Traditional cures from plants and herbs have been used by herbalists and apothecaries throughout the centuries. Herbs do more than simply adding flavour and colour to your favourite dishes, their healing and restorative powers are pretty impressive too...
According to the UK's leading organic herb grower Jekka McVicar the healing power of herbs is grossly underestimated: "We are what we eat. We don't doubt that fruits and vegetables, seeds and nuts contain a range of vitamins, minerals and cancer-fighting properties, yet the nutrient content and medicinal properties of herbs are often overlooked."

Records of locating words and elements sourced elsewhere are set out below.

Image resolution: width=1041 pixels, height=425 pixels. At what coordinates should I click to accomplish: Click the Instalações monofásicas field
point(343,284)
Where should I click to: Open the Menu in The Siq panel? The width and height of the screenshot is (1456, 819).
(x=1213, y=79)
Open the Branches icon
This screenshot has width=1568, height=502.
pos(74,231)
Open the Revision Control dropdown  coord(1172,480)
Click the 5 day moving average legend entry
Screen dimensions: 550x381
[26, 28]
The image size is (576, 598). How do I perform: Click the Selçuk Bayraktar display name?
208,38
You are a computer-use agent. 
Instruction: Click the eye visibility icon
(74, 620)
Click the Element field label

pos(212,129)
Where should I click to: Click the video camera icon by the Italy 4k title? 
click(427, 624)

With that in mind, here's the lowdown on herbs and how they may help...
What is a herb?
According to The Concise Oxford Dictionary, ‘a herb is any plant where the leaves, seeds or flowers are used for medicine, flavour or scent.’ There are thousands we never see in supermarkets but could buy as plants in a garden centre or grow from seed to use at home.
To ease digestion
Often it is only when herbs are heated that their full aroma is released - that's what makes your mouth water. This aids the release of saliva, which prepares your stomach for food. It's the enzymes in saliva that trigger the digestive process, helping the body to break down fats and starches. If this doesn't happen before food reaches the stomach, then it isn't processed properly and digestive problems such as bloating, constipation, diarrhoea, wind and irritable bowel may result.
What to use: Thyme, rosemary, oregano, mint.
Many herbs contain flavonoids; nutrients widely available in fruits and vegetables and thought to help prevent cancer and reduce the risk of heart attacks and strokes. According to Dr Winston Craig, Professor of Nutrition at Andrews University in the United States, flavonoids help vitamin C work more efficiently as an antioxidant, mopping up the free radicals that cause cancer.
What to use: Onions, rosemary, sage, thyme, chamomile, dandelion, ginkgo, green tea, milk thistle.
To help prevent tumours
Some herbs contain phytochemicals called terpenoids which are potent antioxidants, thought to inhibit the growth of tumours.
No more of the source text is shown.